The Good Old Days- People Together in an Office- Photo by fauxels on Pexels.com

As we are coming on six months of working from home, you are probably feeling disconnected from your team.  I have seen a million articles all giving great advice on how to remove the isolation being felt by teams.  However, I thought there was room for one more.

During my career, I have led remote teams across every time zone imaginable.  Some of my teams worked really well and others not so much.  Personalities, company culture and business circumstances definitely affected our team’s performance, but a couple of things kept us together.

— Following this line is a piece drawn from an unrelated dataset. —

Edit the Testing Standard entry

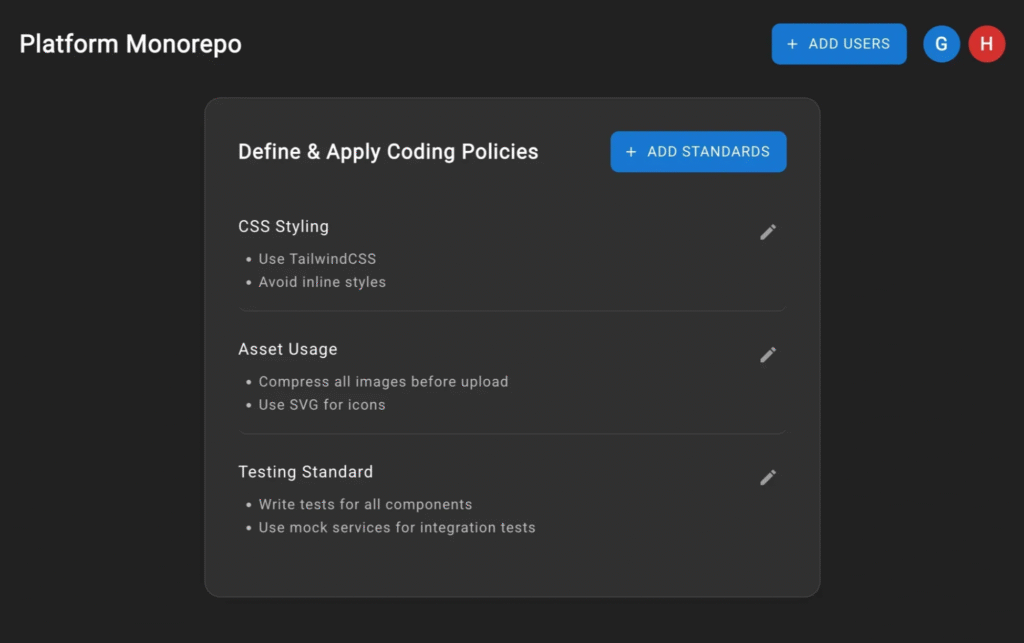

  1. Daily Pop-ins: I believe that you need to speak to every person on your team every day.  Typically, they should last for no more than fifteen minutes.  You cover business stuff, but also get a temperature check on your team.  Any face to face application works.
  2. Create Project Teams:  Put your team into groups and assign projects geared towards improving processes, solving critical business problems or increasing morale.  “Force” the groups to meet regularly and report to the larger team with progress.
  3. Reimagine Team Meetings: Stop the one directional “I talk, you listen” team meetings.  Incorporate individual contribution segments that engage the team.  Encourage open ended debate- both work and socially focused.  Bring guest speakers who can improve industry, business or general knowledge.
  4. Increase Performance Reviews:  there is nothing worse than not knowing where you fit in a company.  That feeling increases the further away you are from the corporate office.  Couple that with working from home, a pandemic that is decimating job security, and the unrest around the country and you have the recipe for disaster.  Keep the reviews short and direct.  Reaffirm what is going well and be transparent in what is not.
  5. Be Present: There is an old sports saying that the best ability is availability.  This is especially true for leaders.  Making yourself available for your team will help you nip concerns before they become issues.